From the time I started as a journalist at 16 -- paid five cents a column inch, thank you very much -- I've been asked how I get ideas for stories. When I switched to writing mysteries about 10 years ago readers asked the same question.

The short answer is, I don't know. Frankly, I wish I did. Many ideas come to my subconscious, roil around there for a while, then pop out when I'm least expecting. Others are the result of semi-disciplined record keeping.

In an effort to sort this out for myself, I'll try to explain.

Subconscious

At a recent book club meeting a reader asked me how I got the name Skeeter for my protagonist, a newspaper reporter. Other times when I was asked this I replied that it just popped into my head. But a few weeks ago I was watching the last of the Harry Potter movies. Surprise, the newspaper reporter in the Harry Potter series was named Skeeter.  That particular Potter book came out just as I was writing the first Skeeter Hughes mystery, "Where's Billie?" Hmmm. Is that where the name came from? When I pointed out the "coincidence" to my husband he reminded me that he'd told me about it two years ago.

Other times a short sentence can launch a whole book. Peter Bognanni, a St. Paul, MN author, told a book group recently that a guy at a party had told his wife that he "lived in a geodesic dome with his grandmother." That image so fascinated Bognanni that he wrote a charming book called The House of Tomorrow based on that one idea.

Why did that so captivate him? Who knows? But the point illustrates how ideas work in the subconscious.  The concept bumped around in his brain and he couldn't seem to get it out. He began researching geodesic domes in Iowa. He researched Buckminster Fuller. Then the idea morphed into punk rock bands and a kid who'd had a heart transplant. Read The House of Tomorrow. I think you'll like it.

Semi-disciplined record keeping

As a former newspaper reporter, I'm a news junkie. I read mostly online newspapers, watch both NBC and CBS evening news -- despite the ads for Ciallis and Bonina -- and my car radio is set permanently on Minnesota Public Radio/National Public Radio.

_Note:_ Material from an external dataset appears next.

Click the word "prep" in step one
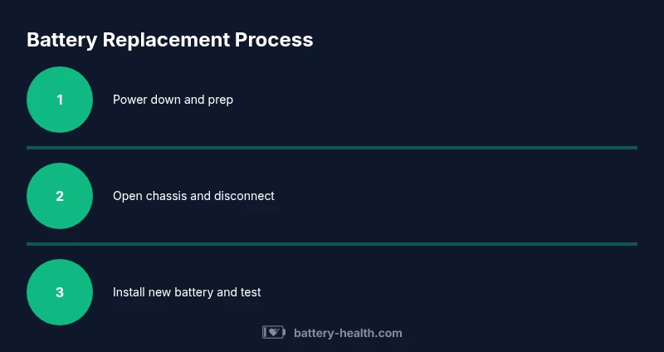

We had a saying the newsroom, back in the day, that "you can't make this shit up." Whether it's Bernie Madoff, the lady who tried to mail her son a live puppy or the earthquake that hit Japan, news is always better than fiction. That said, I write fiction, and keep a file on my desktop titled, "You can't make this shit up."  It's crammed with links to all the wonderful stories that I can embellish. I try hard to make nonfiction into believable fiction.

David Housewright, a Minnesota writer on his 11th or 12th mystery, I can never remember which, keeps a file of overheard snippets. Standing in the grocery store line, pumping gas, ordering coffee, whatever, he sometimes hears strange little quotes and jots them down. A year later he may pull the perfect line from the file that exactly conveys a thought in words better than he could have written  himself.

That's a good idea that I should adopt, but I haven't, which is why I call it semi-disciplined record keeping.

What was the source your best ideas? Comment here so we can all do what we do, better.






8 comments:

  1. I have yet to jot things down. Laziness rationalized by, "if it's important enough, I'll remember it."

    I've had stories inspired by melodies where I knew my characters would dance to it, or where my hero would (unbeknownst to me) be a gifted pianist and that was a turning point song for him. Or I've had click moments with a lyric line--Blake in Nowhere to Hide came together when I heard a line from Leader of the Band by Dan Fogelberg.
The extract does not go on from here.